Construction managers’ pay tumbles 5.5%
Construction project managers have seen average salaries slide by 5.5% in the past 12 months to £38,961, according to the Annual Survey of Hours and Earnings from the Office of National Statistics. But other members of the project team – including quantity surveyors and construction trade supervisors – have seen modest increases in the past year.
The ASHE survey is compiled from the PAYE returns of 1% of the national workforce, approximately 280,000 people. The survey looks only at employees and does not include the self-employed.
It found that 17,000 individuals categorised as “construction project managers and related professions” had gross earnings averaging £38,961. The median figure – the point where 50% of the group earns more and 50% earns less – was 0.1% less than a year ago at £35,244.
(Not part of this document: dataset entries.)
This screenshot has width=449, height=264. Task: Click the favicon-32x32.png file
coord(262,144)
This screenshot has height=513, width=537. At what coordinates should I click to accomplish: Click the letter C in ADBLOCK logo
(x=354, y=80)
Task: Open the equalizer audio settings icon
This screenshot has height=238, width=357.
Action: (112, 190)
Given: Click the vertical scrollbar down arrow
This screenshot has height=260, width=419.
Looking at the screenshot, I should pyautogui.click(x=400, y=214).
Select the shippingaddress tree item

But 24,000 quantity surveyors had more success in protecting their earnings, although their salary increases still lag inflation. The median QS salary was up 1.1% to £36,008, and the average was up 0.4% to £38,156.
The survey also suggests that site supervisors are maintaining their earnings, with the median up 2% at £30,701 and the average up 1.5% at £31,467.
Construction managers have seen their pay decrease, although some trades are better off
Several construction trades registered modest pay increases, but the overall winners this year were “bricklayers and masons”, a 16,000-strong group with median earnings up 7.6% to £23,767 and average salaries up 5.4% to £24,149.
However, 26,000 architects also had a tough year, with the median salary falling by 2.6% to £35,208, although the average was up by 0.8% to £42,563. This higher figure is likely to reflect the earnings of highly paid cohorts in “superstar” practices.
But the architects fared far better than chartered architectural technologists, who saw median earnings drop a dramatic 15.8% to £23,461 while average earnings were down 8.2% to £27,597.
The ASHE survey also looks at the gender pay gap, splitting each professional category for men and women. It found a striking difference in earnings in the “construction project managers and related professions” category, where 15,000 men earned a median of £36,401 and an average of £40,177, while the 2,000 women in the group earned an average of £29,856.
The gap was also noticeable at trades level, where male earnings in the “skilled construction and building trades” averaged £25,813, while women on site earned an average of £19,884.